Gold deportment and leaching study from a pressure oxidation residue of chalcopyrite concentrate

Highlights

• Gold deportment is studied in detail for a POX residue of copper concentrate.

• The iron-containing species are hematite, iron sulfate and jarosite after POX.

• Most gold associates with hematite as microscopic gold.

• Iron sulfate is an insignificant gold carrier, mainly resulting in high caustic consumption before leaching.

• Gold is extracted using hybrid leaching system of cyanide and glycine with low cyanide dosage and consumption.

## Work instruction
In the highlights on gold deportment in a pressure oxidation residue, what are the iron-containing species after POX?

## Listed entries
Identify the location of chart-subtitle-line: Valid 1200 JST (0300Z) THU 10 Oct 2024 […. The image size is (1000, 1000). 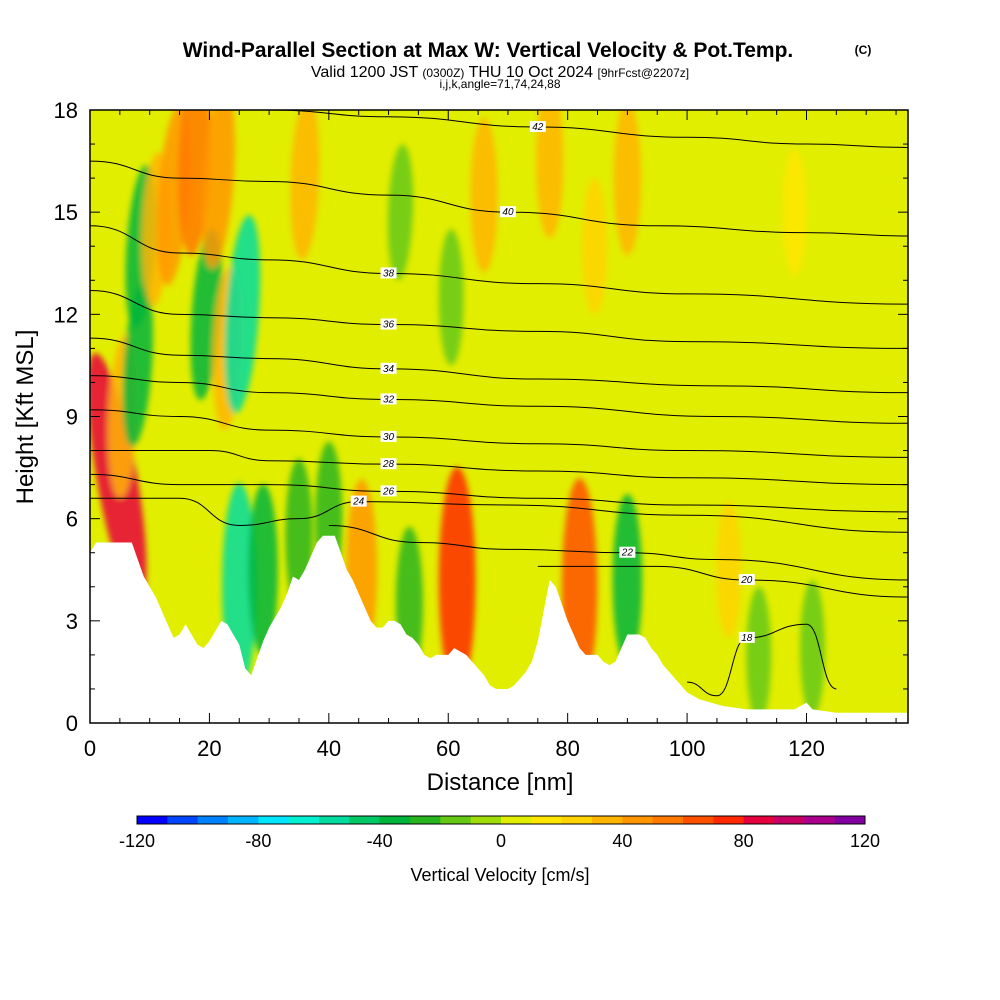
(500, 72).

* * *

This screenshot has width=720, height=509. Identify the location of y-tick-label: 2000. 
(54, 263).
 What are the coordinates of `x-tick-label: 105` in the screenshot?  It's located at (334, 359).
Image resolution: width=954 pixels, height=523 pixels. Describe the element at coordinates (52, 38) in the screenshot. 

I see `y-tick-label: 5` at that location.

## Result for this exercise
Hematite, iron sulfate and jarosite.